Lulus Verifikasi Dewan Pers No.126/DP-Terverifikasi/K/X/2017

Wali Kota Batam Dilarang Jualan Ex-Officio Lagi, Menyesatkan!
Oleh : Irawan
Selasa | 12-03-2019 | 16:28 WIB
RDP_KomisiII-Kain_kepri_batam.jpg Honda-Batam
Foto bersama antara Pimpinan Komisi II DPR dan Anggota Komisi II DPR dengan Kadin Kepri dan Kadin Batam

BATAMTODAY.COM, Jakarta - Anggota Komisi II DPR dari F-PDIP, Dwi Ria Latifa, meminta agar Wali Kota Batam Muhammad Rudi menghentikan 'jualan' Ex Officio Kepala BP Batam. Sebab, hal ini hanya menyesatkan masyarakat dan pengusaha demi kepentingan kelompok dan golongannya saja.

"Saya peringatkan agar wali kota supaya tidak jualan lagi Ex-Offico Kepala BP Batam. Jualan ini terus- menerus dilakukan, jualan Ex-Offico itu menyesatkan. Daerah pemilihan saya jadi runyam dan gaduh, seakan-akan wali kota ini Robin Hood," kata Dwi Ria saat Rapat Dengar Pendapat (RDP) antara Komisi II DPR dengan Kadin Kepri serta Batam di Gedung DPR/MPR, Selasa (12/3/2019).

Selain menyesatkan, lanjutnya, jualan Ex-Officio Kepala BP Batam yang dilakukan Wali Kota Batam Muhammad Rudi sebagai bentuk 'abuse of power' atau penyalagunaan wewenang, karena aturan perundang-undangan tidak membolehkan.

"Saya tahu di Batam ini, ada kepentingan yang masuk di sini.
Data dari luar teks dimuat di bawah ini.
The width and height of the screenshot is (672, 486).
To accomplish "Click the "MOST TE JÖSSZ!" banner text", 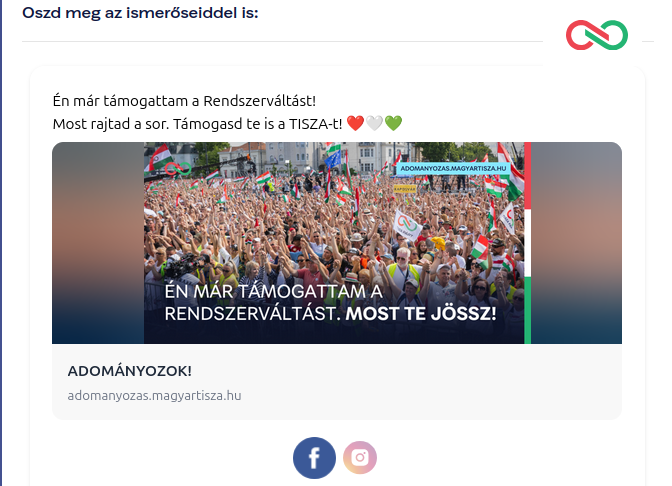I will click(x=421, y=314).
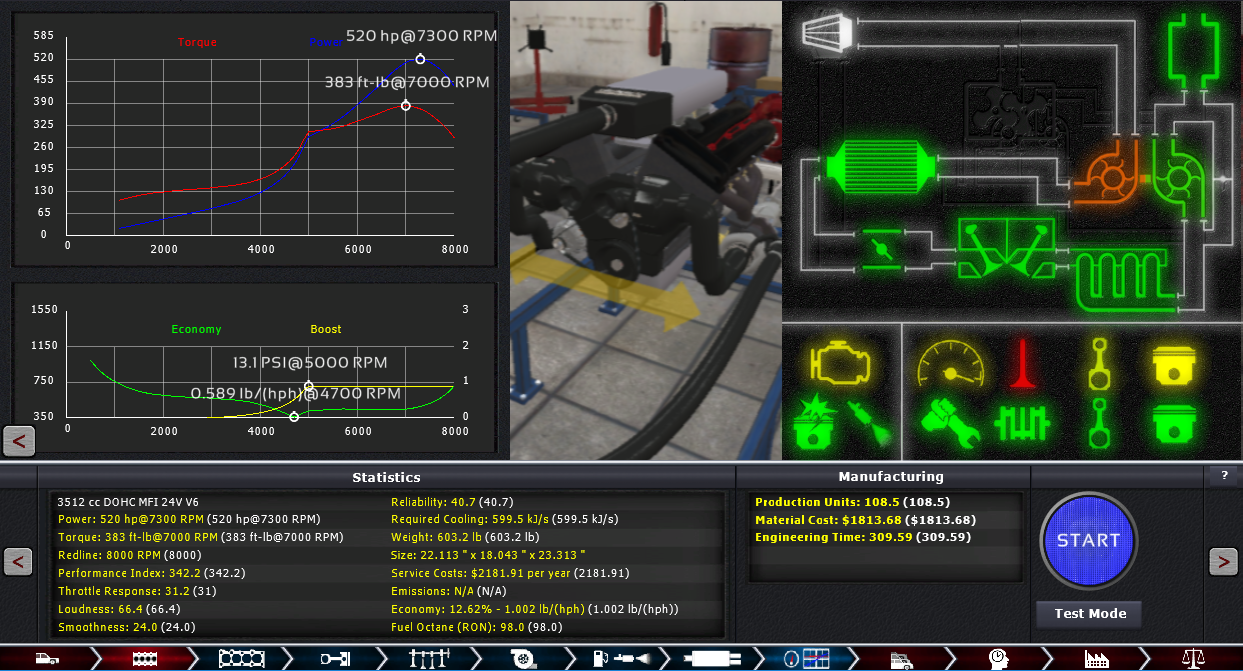Click the red valve icon

[x=1021, y=364]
Ada pertarungan bisnis besar, tetapi dunia ekonomi Batam dan rakyat Kepri jangan dikorbankan. Rakyat Kepri jangan dikorbankan. Jangan gajah di atas berperang, di bawah landuk dinjak-injak," katanya.

Dwi Ria pun mengaku sempat heran usai Komisi II DPR menggelar Rapat Kerja dengan Mendagri, Menteri ATR/Kepala BPN, serta Setkab, dua petinggi partai besar langsung ke Batam.

Sampai begitu, begitu pentingnya Batam bagi mereka. Cari saja di google, siapa yang petinggi besar habis Rapat Komisi II ke Batam," katanya.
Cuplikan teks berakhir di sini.